Sabtu, 28 Juni 2014 - 15:12 WIB | Dilihat : 31609
Apa Saja Rukun Puasa Ilustrasi

Ada dua rukun puasa yang masing-masingnya merupakan unsur terpenting yang hakikatnya yaitu;

1. Menahan diri dari segala hal yang membatalkan puasa, sejak terbit fajar hingga terbenam matahari. Hal ini berdasarkan firman Allah Taala,

“...Maka sekarang campurilah mereka dan carilah apa yang telah ditetapkan Allah bagimu, makan dan minumlah yang jelas bagimu (pebedaan) antara benang putih dan benang hitam, yaitu fajar. Kemudian sempurnakanlah puasa sampai datang malam....” (QS. al-Baqarah [2} : 187)

Maksud benang putih dan benang hitam adalah terangnya siang dan gelapnya malam.

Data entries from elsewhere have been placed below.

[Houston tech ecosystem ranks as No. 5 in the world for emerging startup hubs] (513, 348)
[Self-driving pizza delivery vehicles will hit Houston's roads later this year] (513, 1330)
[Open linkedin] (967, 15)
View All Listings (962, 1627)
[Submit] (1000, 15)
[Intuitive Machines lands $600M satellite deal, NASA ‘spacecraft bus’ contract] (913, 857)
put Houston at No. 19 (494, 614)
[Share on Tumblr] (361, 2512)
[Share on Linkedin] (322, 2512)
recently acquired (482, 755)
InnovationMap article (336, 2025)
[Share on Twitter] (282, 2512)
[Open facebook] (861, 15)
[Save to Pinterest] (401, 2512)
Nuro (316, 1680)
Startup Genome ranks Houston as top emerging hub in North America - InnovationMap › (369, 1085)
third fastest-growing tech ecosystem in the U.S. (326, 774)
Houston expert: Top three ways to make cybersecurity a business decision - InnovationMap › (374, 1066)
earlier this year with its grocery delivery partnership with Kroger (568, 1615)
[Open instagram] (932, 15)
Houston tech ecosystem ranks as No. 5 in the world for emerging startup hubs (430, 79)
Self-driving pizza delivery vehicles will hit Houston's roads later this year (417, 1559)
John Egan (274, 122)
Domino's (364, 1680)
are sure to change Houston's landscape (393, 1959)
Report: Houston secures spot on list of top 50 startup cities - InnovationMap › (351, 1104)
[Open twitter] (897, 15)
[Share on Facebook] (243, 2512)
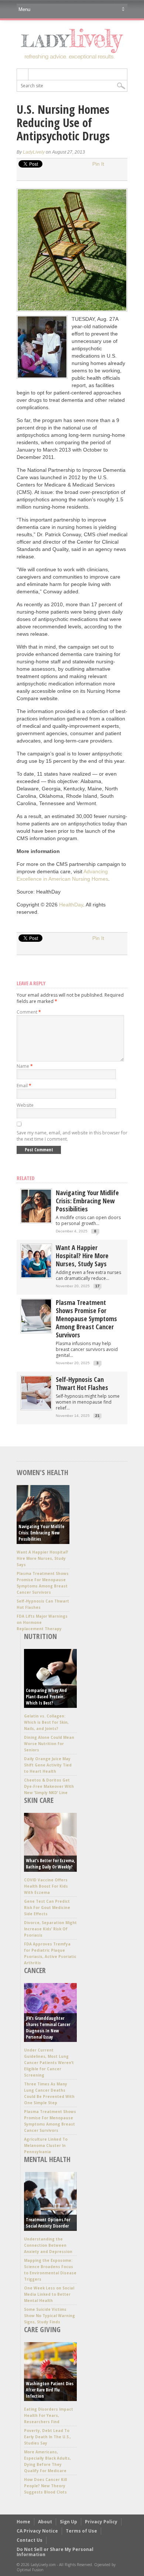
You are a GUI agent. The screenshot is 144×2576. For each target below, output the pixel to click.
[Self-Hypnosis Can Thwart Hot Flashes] (36, 1407)
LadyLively (34, 152)
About (45, 2522)
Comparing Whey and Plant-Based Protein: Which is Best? (46, 1696)
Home (23, 2522)
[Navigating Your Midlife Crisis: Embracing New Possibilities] (36, 1221)
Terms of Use (81, 2531)
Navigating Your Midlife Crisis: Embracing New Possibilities (87, 1201)
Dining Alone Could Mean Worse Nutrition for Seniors (49, 1743)
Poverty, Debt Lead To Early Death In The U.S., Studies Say (47, 2437)
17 (97, 1286)
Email (24, 1085)
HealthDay (71, 905)
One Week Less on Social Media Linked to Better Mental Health (49, 2294)
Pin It (98, 164)
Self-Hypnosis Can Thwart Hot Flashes (82, 1383)
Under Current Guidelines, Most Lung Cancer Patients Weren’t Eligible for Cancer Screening (49, 2062)
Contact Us (29, 2540)
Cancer (35, 1970)
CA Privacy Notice (37, 2531)
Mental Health (47, 2159)
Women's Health (42, 1472)
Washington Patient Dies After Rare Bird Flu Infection (49, 2389)
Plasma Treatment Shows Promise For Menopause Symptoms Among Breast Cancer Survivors (86, 1318)
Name (25, 1066)
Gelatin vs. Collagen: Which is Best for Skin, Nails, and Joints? (46, 1722)
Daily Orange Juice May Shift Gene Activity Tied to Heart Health (48, 1765)
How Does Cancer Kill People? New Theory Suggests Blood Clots (45, 2486)
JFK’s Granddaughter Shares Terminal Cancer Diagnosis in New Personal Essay (48, 2027)
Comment (29, 1012)
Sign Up (68, 2522)
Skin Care (39, 1800)
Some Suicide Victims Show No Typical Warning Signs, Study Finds (49, 2315)
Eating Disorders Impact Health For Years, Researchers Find (48, 2415)
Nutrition (40, 1636)
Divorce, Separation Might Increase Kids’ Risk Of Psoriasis (50, 1929)
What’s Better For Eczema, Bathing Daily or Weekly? (50, 1863)
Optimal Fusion (30, 2569)
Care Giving (42, 2329)
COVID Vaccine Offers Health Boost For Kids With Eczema (46, 1886)
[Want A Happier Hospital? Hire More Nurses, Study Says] (36, 1276)
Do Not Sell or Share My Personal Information (55, 2552)
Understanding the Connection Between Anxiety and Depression (48, 2245)
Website (25, 1105)
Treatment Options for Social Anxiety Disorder (48, 2223)
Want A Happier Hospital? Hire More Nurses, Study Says (82, 1255)
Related (26, 1178)
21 (97, 1416)
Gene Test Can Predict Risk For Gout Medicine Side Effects (47, 1907)
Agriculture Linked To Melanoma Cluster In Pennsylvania (46, 2145)
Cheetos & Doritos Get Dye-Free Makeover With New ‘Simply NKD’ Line (49, 1786)
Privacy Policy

Hal ini berdasarkan hadis yang diriwayatkan oleh Bukhari dan Muslim, Adi bin Hatim bercerita,

“Ketika turun ayat “Hingga jelasa bagimu (perbedaan) antara benang putih dan benang hitam, yaiut fajar,’ akan ambil seutas benang hitam dan seutas benang putih, lalu aku taruh dibawah bantal dan aku amati di waktu malam. Maka pagi-pagi aku datang menemui Rasulullah Saw. Dan aku cerita kepada beliau tentang hal itu. Nabi Saw bersabda, "maksudnya adalah gelapnya malam dan terangnya siang.”

2. Berniat. Hal ini berdasarkan firman Allah Ta’ala,

“Padahal mereka hanya diperintahkan menyembah Allah, dengan ikhlas meniatinya semata-mata...” (Al-Bayyinah {98}: 5)

Juga sabda Rasulullah Saw,

“Setiap perbuatan itu hanyalah dengan niat, dan setiap manusia akan memeperoleh apa yang dinikmatinya.”
Berniat puasa hendaknya sebelum fajar, pada tiap malam bulan Ramadhan. Hal ini berdasarkan hadis Hafsah, ‘Telah bersabda Rasulullah Saw:

“Barang siapa yangbtidak membulatkan niatnya untuk berpuasa  seblum fajar, maka tidak sah puasanya.” (HR Ahmad dan Ash-Habus Sunan, dan dinyatakan sah oleh Ibnu Khuzaimah dan Ibnu Hibban)

Niat berpuasa menjadi sah pada suatu salah satu saat di malam hari. Tidak disyaratkan untuk mengucapkanya karena hal itu adalah pekerjaan hati, tidak ada sangkut pautnya dengn lisan. Hakikat niat adalah menyengaja suatau perbuatan untuk menaati perintah Allah Ta’ala dalam mengharapkan keridhoan-Nya. Oleh karena itu, barang siapa yang makan pada waktu sahur dengan maksud akan berpuasa dan dengan menahan diri ini bertujuan untuk mendekatkan diri kepada Allah, berarti ia telah berniat. Begitu pula orang  yang telah bertekad menghadiri segala hal yang membatalkan puasa di siang hari dengan ikhlas karena Allah, juga berarti telah berniat. Walaupun ia tidak makan sahur.

Kemudian menurut kebayakan fuqaha, niat puasa sunnah cukup apabila waktu siang, yaitu jika seseorang belum makan dan minum. Aisyah berkata, “Pada suatu hari, Rasulullah Saw. Datang ke rumah, maka tanyanya"

"Adakah padamu makan?’ jawab kami, ‘tidak.’ Nabi Saw bersabda, ‘kalau begitu, aku kan berpuasa.’”(HR Muslim dan Abu Dawud)

Golongan Hanafi mensyaratkan bahwa niat itu hendaknya terjadi sebelum zawal atau tergelincirnya matahari. Pendapat ini juga adalah yang terkenal di antara kedua pendapat Syafi’i tetapi Ibnu Mas’ud dan Ahmad menurut lahir ucapan mereka, niat itu memadai, baik sebelum maupun sesudah zawal tak ada bedanya.